RMW in top occupations ('Managers, Directors and Senior Officials', 'Professional Occupations')

  • The number of RMW in the top two major occupation groups (i.e. 'Managers, Directors and Senior Officials' and 'Professional Occupations') decreased from 125,000 in 2007 to 79,000 in 2010 (37% decrease), the lowest estimate for the 2007-2013 period. The number for 2013 was 97,000 a reduction of 22% compared to 2007 and a reduction of 6% compared to 2011.
  • The number of non-EEA RMW in the top two major occupation groups decreased from 82,000 in 2007 to 49,000 in 2010 (40% decrease), the lowest estimate for the 2007-2013 period. The number for 2013 was 44,000 a reduction of 46% compared to 2007 and 32% compared to 2011.
  • The number of Old EU RMW in the top two major occupation groups decreased from 31,000 in 2007 to 15,000 in 2010 (52% decrease), the lowest estimate for the 2007-2013 period.

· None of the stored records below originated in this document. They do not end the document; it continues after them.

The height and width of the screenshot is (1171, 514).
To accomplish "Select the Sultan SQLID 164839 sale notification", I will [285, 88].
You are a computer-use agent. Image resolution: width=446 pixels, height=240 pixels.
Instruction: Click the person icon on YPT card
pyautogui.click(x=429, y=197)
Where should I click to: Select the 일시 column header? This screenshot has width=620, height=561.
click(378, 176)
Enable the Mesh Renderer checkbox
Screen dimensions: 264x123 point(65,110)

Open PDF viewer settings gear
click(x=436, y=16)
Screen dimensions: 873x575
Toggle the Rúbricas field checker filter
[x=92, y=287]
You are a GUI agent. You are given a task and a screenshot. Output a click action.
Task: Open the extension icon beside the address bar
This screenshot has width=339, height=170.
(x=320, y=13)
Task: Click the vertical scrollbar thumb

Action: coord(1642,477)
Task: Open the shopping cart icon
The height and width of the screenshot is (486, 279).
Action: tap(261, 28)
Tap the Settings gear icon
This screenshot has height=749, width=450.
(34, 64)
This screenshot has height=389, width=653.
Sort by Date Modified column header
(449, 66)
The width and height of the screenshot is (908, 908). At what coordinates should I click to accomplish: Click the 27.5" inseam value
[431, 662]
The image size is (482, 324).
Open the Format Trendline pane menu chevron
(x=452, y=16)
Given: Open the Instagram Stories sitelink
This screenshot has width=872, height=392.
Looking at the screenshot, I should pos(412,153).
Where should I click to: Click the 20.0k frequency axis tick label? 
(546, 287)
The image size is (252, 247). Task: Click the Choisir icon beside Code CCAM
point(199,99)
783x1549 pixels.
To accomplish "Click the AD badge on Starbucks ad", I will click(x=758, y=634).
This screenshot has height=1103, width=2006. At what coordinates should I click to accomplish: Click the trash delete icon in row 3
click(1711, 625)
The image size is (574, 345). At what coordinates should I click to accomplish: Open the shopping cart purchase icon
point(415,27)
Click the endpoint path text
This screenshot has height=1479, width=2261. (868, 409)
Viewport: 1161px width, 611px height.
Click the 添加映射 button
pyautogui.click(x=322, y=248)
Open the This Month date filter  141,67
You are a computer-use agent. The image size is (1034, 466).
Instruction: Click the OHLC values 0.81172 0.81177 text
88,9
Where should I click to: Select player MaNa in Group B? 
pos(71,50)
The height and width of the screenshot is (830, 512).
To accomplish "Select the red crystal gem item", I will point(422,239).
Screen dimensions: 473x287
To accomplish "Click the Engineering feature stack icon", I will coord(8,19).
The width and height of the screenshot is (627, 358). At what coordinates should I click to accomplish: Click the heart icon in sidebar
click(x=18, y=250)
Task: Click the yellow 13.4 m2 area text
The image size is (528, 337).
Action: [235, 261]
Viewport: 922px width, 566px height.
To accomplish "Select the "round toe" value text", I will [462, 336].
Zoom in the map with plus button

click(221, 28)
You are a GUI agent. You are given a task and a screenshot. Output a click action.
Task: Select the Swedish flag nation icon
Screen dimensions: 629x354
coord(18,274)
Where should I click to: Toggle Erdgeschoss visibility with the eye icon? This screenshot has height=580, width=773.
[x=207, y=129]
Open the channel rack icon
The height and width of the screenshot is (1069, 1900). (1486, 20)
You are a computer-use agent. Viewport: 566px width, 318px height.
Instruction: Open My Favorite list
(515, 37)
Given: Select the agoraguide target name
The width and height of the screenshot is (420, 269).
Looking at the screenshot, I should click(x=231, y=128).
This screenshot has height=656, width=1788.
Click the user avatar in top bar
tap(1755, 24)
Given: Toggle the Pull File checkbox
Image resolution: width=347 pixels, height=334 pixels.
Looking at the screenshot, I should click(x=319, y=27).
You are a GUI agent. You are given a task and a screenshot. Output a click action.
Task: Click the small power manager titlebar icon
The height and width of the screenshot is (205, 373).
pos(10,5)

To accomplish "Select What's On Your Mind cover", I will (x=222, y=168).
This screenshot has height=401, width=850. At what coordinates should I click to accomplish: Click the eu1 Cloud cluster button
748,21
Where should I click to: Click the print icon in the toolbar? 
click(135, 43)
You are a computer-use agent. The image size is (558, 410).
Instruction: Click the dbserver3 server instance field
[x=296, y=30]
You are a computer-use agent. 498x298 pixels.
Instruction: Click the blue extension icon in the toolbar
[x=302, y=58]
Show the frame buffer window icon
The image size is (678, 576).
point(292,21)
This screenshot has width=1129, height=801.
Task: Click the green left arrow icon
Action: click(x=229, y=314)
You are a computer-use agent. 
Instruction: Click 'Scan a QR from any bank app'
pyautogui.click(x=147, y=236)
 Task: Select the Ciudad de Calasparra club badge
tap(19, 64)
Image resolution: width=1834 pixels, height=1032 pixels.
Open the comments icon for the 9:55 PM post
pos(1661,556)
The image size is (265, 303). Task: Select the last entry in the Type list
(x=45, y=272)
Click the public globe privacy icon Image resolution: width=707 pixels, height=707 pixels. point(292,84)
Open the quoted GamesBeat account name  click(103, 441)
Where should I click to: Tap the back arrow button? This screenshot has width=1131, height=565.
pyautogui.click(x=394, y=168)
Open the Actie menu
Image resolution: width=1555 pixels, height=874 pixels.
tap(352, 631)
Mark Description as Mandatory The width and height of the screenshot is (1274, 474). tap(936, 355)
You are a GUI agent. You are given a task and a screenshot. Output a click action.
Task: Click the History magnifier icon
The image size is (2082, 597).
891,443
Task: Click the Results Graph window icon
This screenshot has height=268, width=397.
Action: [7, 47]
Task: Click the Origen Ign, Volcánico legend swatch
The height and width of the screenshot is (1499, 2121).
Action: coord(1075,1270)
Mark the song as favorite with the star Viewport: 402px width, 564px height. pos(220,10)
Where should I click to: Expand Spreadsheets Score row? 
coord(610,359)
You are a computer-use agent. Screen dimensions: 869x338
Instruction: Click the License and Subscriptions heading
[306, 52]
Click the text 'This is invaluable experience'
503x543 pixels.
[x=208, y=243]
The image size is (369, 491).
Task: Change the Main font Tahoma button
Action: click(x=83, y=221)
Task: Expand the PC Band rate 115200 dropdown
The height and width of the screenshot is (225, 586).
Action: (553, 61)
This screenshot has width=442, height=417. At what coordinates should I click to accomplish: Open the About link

The number for 2013 was 45,000, an increase of 45% compared to 2007 and 50% compared to 2011.
  • The number of A8 RMW in the top two major occupation groups is very small and estimates are not considered reliable for comparison across years.

Highly educated share of RMW

  • The share of all RMW that is highly educated increased from 50% in 2007 to 60% in 2013. That is, the reduction in non-highly educated RMW was greater than the reduction in highly educated RMW for the 2007-2013 period.
  • The share of non-EEA RMW that is highly educated increased from 58% in 2007 to 68% in 2013.
  • The share of Old EU RMW that is highly educated saw little change, from an estimated 70% in 2007 to 69% in 2013.
  • The share of A8 RMW that is highly educated increased from 36% in 2007 to 47% in 2013.